La
hipótesis
Ekaitz
Ortega
El
Transbordador
Málaga,
2020
233
páginas
Lo
lamentable es no poder disponer de un carácter que te permita elegir cómo entra
la gente en tu vida. Existe un grupo de series en las que el personaje central
interrumpe unas vidas anodinas o en crisis de mantenimiento, es decir, sin sal
ni azúcar. Su presencia removerá el humus sobre el que asentaron las raíces los
personajes y dará lugar a situaciones cómicas; ahí está Alf, por
ejemplo, o El príncipe de Bel Air. La estrategia ha funcionado, también
con películas de terror, ese tipo de cine que intenta inquietar metiendo en
casa al enemigo. En el caso de esta Hipótesis, el sujeto que se inmiscuye
es un guionista contratado para dar sentido a un robo violento. La vida del protagonista
era bastante vulgar, hasta que unos tipos con capucha y mucha mala uva entraron
en su tienda.
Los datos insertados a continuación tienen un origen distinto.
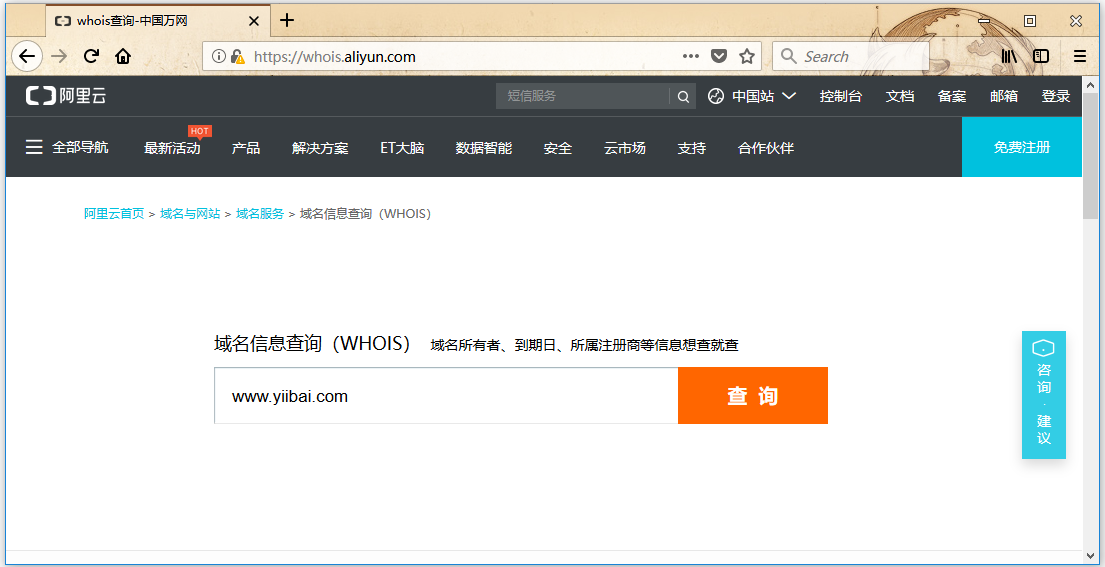Open the 最新活动 menu item
The height and width of the screenshot is (567, 1105).
(x=172, y=148)
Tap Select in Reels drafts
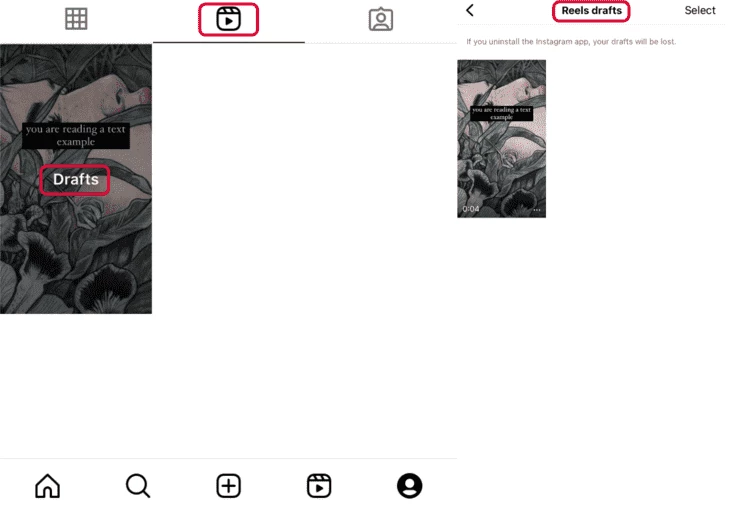The image size is (730, 515). pos(700,10)
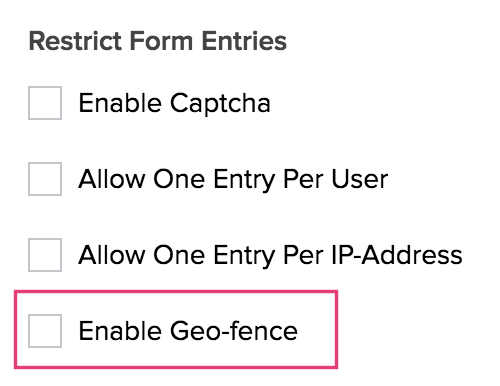500x386 pixels.
Task: Select the Restrict Form Entries heading
Action: point(158,41)

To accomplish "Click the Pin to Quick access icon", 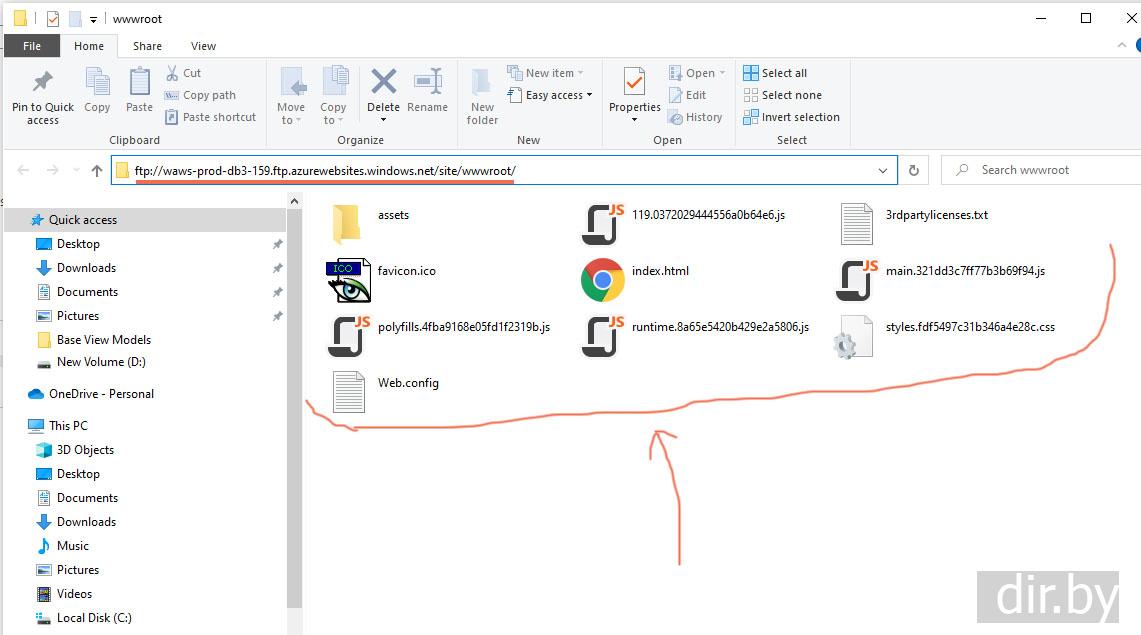I will tap(42, 82).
Es el momento en el que surgen todos los demás, todos los que
flotan a nuestro alrededor, sugiriendo que la mejor terapia para reducir el
supuesto trauma es hablar con ellos.
Durante
las primeras páginas, el protagonista se empeñará en mantener su entereza en un
debate sobre la comunicación y la incomunicación como métodos de mantenerse
erguido. En realidad, esas ofertas y esa negativa plantean un debate acerca de
quiénes somos, o quiénes seguimos siendo, pues aparentemente ese ser está
demasiado sujeto a construirse sobre lo que los demás opinan de nosotros. La
gente está en tu cabeza y pretende estar ahí dentro, con mucho más ahínco. Los
demás tal vez no sean el infierno, como supuso Sartre, pero, sin duda, son una
encerrona. El anhelo de ser misántropo nos embriagará varias veces a lo largo
del día, aunque solo sea para poder atenderse a uno mismo, para lamerse las
heridas con el estilo propio, y no atendiendo a la buena fe de los demás. El
enfado irá, pues, en aumento.
Pero
el efecto acumulativo de ofertas de generosidad se interrumpirá cuando el
protagonista decide contratar a un guionista profesional. La terapia pretenderá
ser narrativa, como lo es el relato que se dicta a un psicoanalista. Pero, en
este caso, trabajará sobre la ficción. Nada es real, ni siquiera lo que hemos
vivido. Guardamos un recuerdo parcial de los sucesos y muchas veces precisamos
ayuda para completar el cuadro. Esa explicación que nos tranquilizaría es lo
que se pretende cuando se va exigiendo al guionista que corrija, una y otra
vez, la descripción del suceso. Pero el guionista se irá transformando en algo
más que un profesional contratado por un hombre aturdido con un único deseo
claro: el de jubilarse. Ekaitz Ortega (Bilbao, 1983) ha escrito una novela casi
breve que orbita alrededor de una idea: no podemos sentirnos libres mientras no
estemos tranquilos. Porque a falta de definir con seguridad en qué consiste ser
libre, la tranquilidad sería el mejor de los atributos a los que tenemos
acceso. Aunque sea a través de una jubilación.